Much to my surprise, upon arrival in this suburb, people were even more scared than in New York. The schools closed on March 12th, a full five days before they did there, and restaurants were moved to takeout only on that day (also ahead of New York). It is interesting to see the different ways in which different societies handle this outbreak, in the flesh. A full-fledged explanation of the pros and cons of these approaches is beyond the scope of this already fattening column, but a few points may give a big picture. It helps this populous suburb that it is spread out, that urban transport is non-existent, and that large swaths can actually work from home (as opposed to the rest of the country, where approximately 60% are domestic or factory workers, and cannot afford that luxury). There is no hoarding, as the government quickly imposed strict limits on the number of items each buyer could buy. The local supermarkets only allow one person per party, so the task has fallen on me to do the shopping for both households once a week. The prospect neither scares me nor stresses me. There is more hygiene than I ever witnessed in any grocery store in NYC; masks are required, as is disinfecting your hands upon entry and exit. What else can one do when we need groceries? As a result, this Mexican State has gone from 32 cases (most of the Mexican cases then, imported from the USA and Europe) when I arrived, to approximately 160 today (again, almost a full month later).
On the other hand, those somewhat heartening numbers do not tell the entire story.
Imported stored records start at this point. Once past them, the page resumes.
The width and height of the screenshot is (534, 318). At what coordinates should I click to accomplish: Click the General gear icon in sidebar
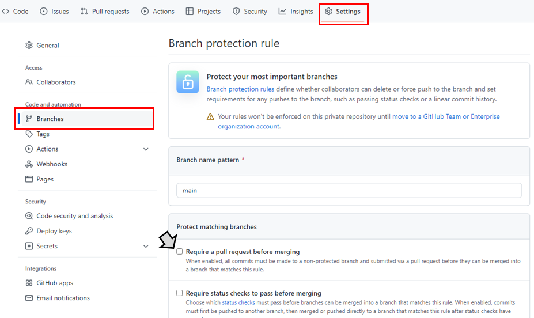click(x=29, y=45)
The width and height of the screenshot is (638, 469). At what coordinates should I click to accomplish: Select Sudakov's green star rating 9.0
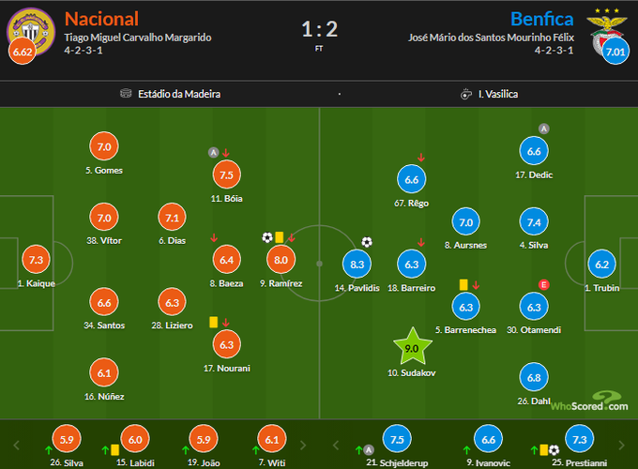click(x=409, y=347)
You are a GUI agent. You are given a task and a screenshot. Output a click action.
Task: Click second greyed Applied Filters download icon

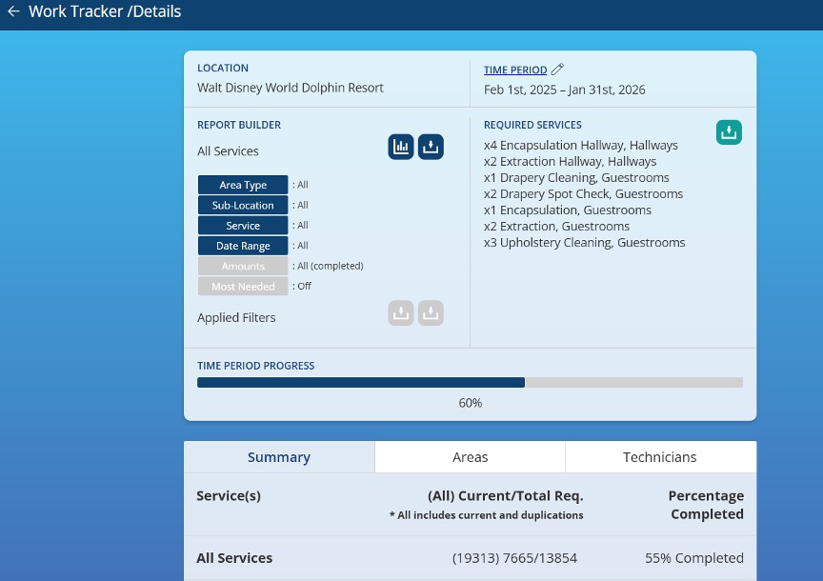[x=432, y=313]
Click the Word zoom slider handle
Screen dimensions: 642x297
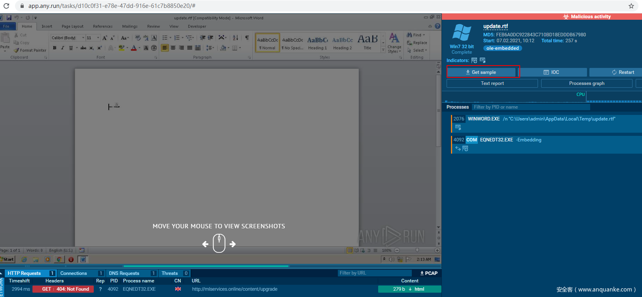(417, 250)
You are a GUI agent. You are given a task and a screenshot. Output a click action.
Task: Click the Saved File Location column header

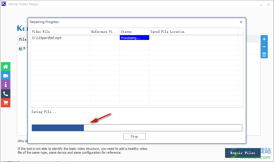[193, 32]
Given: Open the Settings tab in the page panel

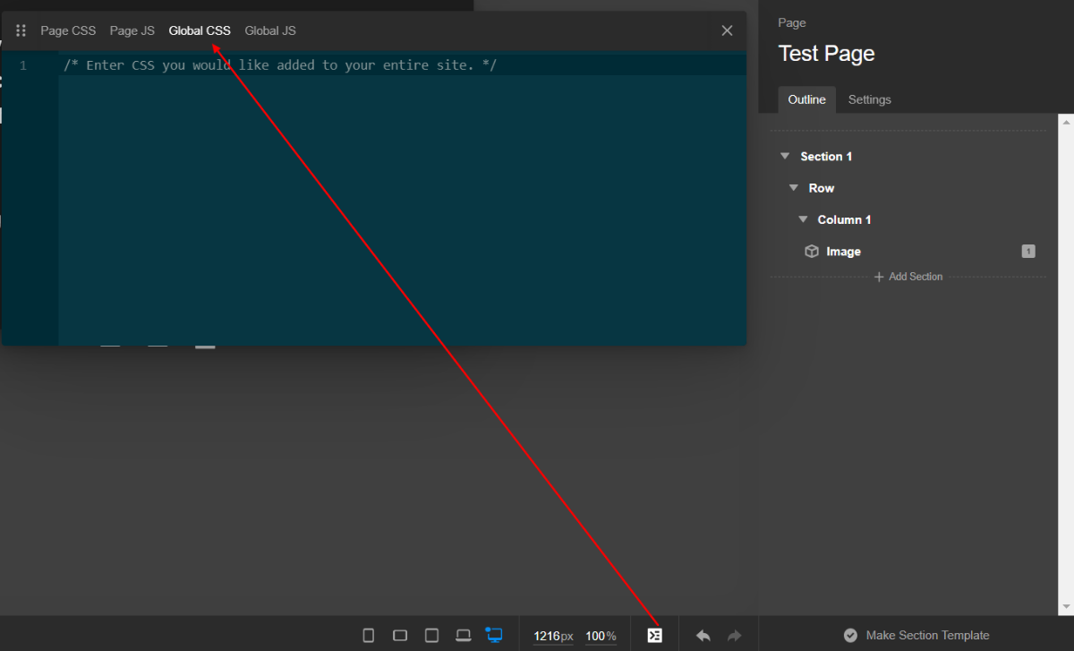Looking at the screenshot, I should [x=869, y=99].
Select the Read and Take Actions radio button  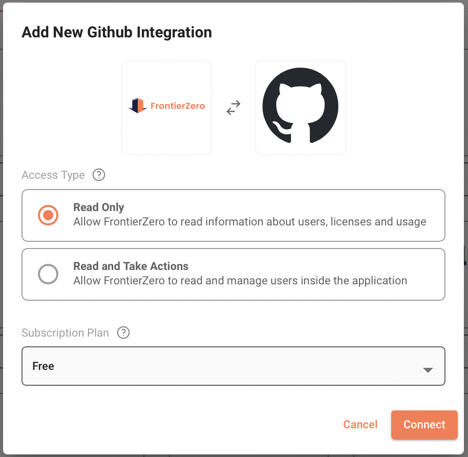pyautogui.click(x=48, y=274)
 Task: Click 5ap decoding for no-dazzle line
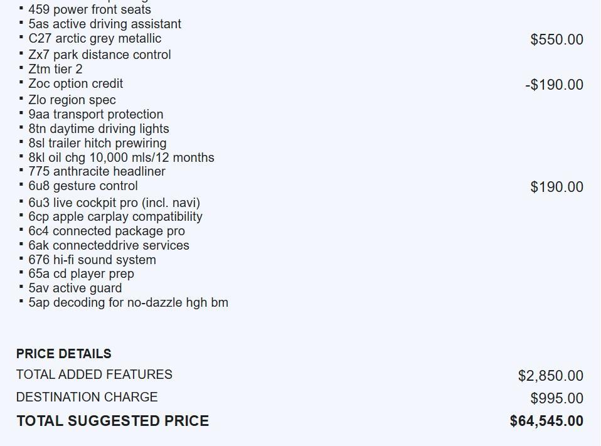(128, 302)
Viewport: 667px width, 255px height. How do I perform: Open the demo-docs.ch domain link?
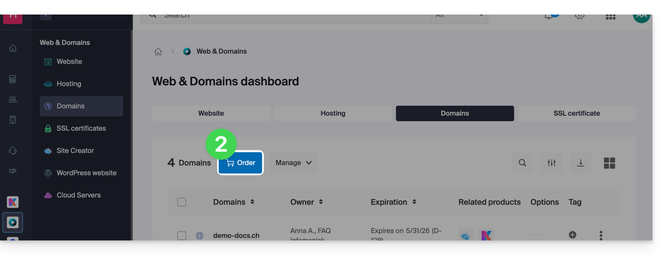[x=236, y=236]
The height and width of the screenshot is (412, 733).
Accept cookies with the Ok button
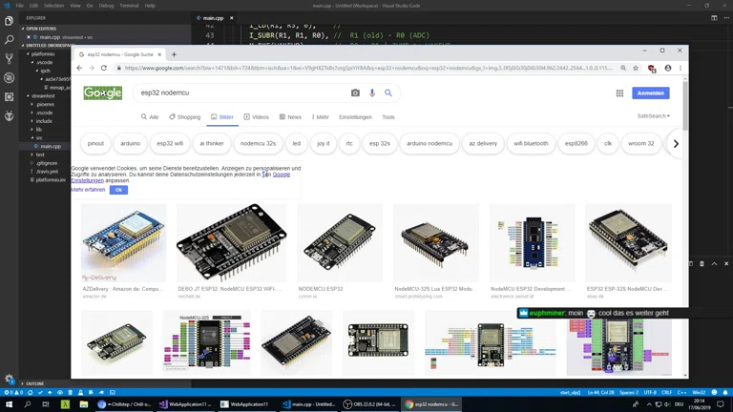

Densely packed, persistently poor, and public transport-heavy Mexico City is and will be a different tale. At least a third of the cases here are in its metropolitan area, though it accounts for only a fourth of the country’s population. I dread to think how bad it can and likely will get there.
Oh, but things are never easy, never during this pandemic anyway. One week in, my job decided that me working remotely from another country was a security risk to the computer network, supposedly stressed from everyone logging in from home. One wonders why that security risk did not prop up this past Christmas break, every day of which I spent not with my family, but working on a terribly litigated case that was of the utmost importance to my employer? One wonders why that risk, in fact, did not flare up a month prior, when my parents, my partner and I traveled to Italy, of all places, but I had to stay in working on that case the entire time, and no one raised a peep? One wonders if my location was “Ireland” instead of “Scary Latin American country,” whether the directive to cease all work activity, go on forced leave, or figure something out would have come?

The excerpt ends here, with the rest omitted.